E lo fa mettendo a nudo quello che da sempre è stato il profilo più fragile del processo di integrazione europea, la sua dimensione intergovernativa, in cui gli Stati membri, e la loro paura a rinunciare a porzioni della propria sovranità nazionale, possono rallentare e frustrare i tentativi di accelerazione della Commissione (e del Parlamento europeo) verso un’Unione più forte e unita. Il riferimento del Presidente della Repubblica non a caso è all’organo a trazione più intergovernativa (leggasi proiezione europea delle posizioni nazionali) dell’Unione, quel Consiglio europeo, costituito dai Capi di Stato e di governo, che giovedì scorso si è spaccato, ed ha rinviato ogni decisione sul punto, intorno alla possibilità di un rilancio europeo, prima ancora che sul terreno economico, su quello culturale relativo alla condivisione del debito e dei rischi di una crisi senza precedenti.

Insomma, una vittoria degli interessi nazionali sulla solidarietà europea. Il tutto, soltanto apparentemente in via paradossale, a danno degli Stessi stati che tali interessi rivendicano. Non è un caso che il Presidente Mattarella ritorni fortemente sul punto dell’interesse comune, già evocato nel primo messaggio. “La solidarietà non è soltanto richiesta dai valori dell'Unione, ma è anche nel comune interesse cosi come aveva fatto anche nel suo primo messaggio”. Interesse comune che è proprio poi quello alla sopravvivenza: a non affondare da soli, ma salvarsi insieme.
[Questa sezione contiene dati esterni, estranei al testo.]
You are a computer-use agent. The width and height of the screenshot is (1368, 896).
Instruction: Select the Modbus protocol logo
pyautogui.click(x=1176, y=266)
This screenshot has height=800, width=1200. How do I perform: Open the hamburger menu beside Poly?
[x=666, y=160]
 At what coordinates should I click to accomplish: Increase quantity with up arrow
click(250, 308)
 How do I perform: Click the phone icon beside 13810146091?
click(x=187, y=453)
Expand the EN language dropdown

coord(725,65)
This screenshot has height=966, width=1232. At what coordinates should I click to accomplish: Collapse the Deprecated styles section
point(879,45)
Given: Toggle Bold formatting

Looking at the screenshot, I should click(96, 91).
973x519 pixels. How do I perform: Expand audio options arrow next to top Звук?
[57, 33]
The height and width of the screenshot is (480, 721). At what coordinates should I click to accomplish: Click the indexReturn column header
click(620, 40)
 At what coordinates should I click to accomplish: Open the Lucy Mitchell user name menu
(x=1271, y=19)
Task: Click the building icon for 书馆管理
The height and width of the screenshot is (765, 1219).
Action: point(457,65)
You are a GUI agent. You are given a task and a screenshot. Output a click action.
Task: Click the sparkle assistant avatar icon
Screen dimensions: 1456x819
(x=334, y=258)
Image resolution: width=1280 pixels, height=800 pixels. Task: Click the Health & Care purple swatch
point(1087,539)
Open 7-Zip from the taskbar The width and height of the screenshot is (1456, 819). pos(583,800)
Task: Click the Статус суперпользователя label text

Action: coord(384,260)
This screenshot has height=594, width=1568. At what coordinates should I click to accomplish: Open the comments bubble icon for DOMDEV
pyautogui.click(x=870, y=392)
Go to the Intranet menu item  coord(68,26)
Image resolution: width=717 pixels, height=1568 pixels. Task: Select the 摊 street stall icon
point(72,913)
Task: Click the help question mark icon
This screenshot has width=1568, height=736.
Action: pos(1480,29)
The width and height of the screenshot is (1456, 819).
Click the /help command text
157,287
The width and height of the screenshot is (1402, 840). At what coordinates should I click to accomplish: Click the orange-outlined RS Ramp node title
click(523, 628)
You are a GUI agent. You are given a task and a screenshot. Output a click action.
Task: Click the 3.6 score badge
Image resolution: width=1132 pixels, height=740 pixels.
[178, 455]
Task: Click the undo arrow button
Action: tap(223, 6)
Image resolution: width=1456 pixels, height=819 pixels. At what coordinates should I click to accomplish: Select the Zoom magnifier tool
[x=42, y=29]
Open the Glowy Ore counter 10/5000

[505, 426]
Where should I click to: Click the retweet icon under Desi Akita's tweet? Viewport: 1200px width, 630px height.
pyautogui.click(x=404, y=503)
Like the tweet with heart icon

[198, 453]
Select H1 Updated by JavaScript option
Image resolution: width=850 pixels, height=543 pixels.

Non è ovviamente la prima volta in cui egoismi nazionali rischiano di compromettere slanci di solidarietà dell’Unione. Basti ricordarne due.

Il primo, nel momento fondativo, quando nel 1954, il progetto di Comunità Europea di Difesa in cui Alcide De Gasperi aveva iniettato, insieme ad altri, la visione federalista di Spinelli, si scontrò contro l’ego ipertrofico di De Gaulle, che definì quel progetto una babele politica. Fu proprio una reazione a quel fallimento l’adozione della politica dei piccoli passi inspirata da Jean Monnet che portò al primo obiettivo dell’integrazione economica della Comunità. Cosi come, poco più di 10 anni dopo, la crisi della “sedia vuota” in seno al Consiglio che di fatto provocò uno stallo della Comunità, fu sempre aperta dai francesi che reagirono in senso sovranista alla proposta avanzata dalla Commissione  di rafforzare il ruolo del Parlamento europeo di estendere il ricorso a votazioni a maggioranza qualificata.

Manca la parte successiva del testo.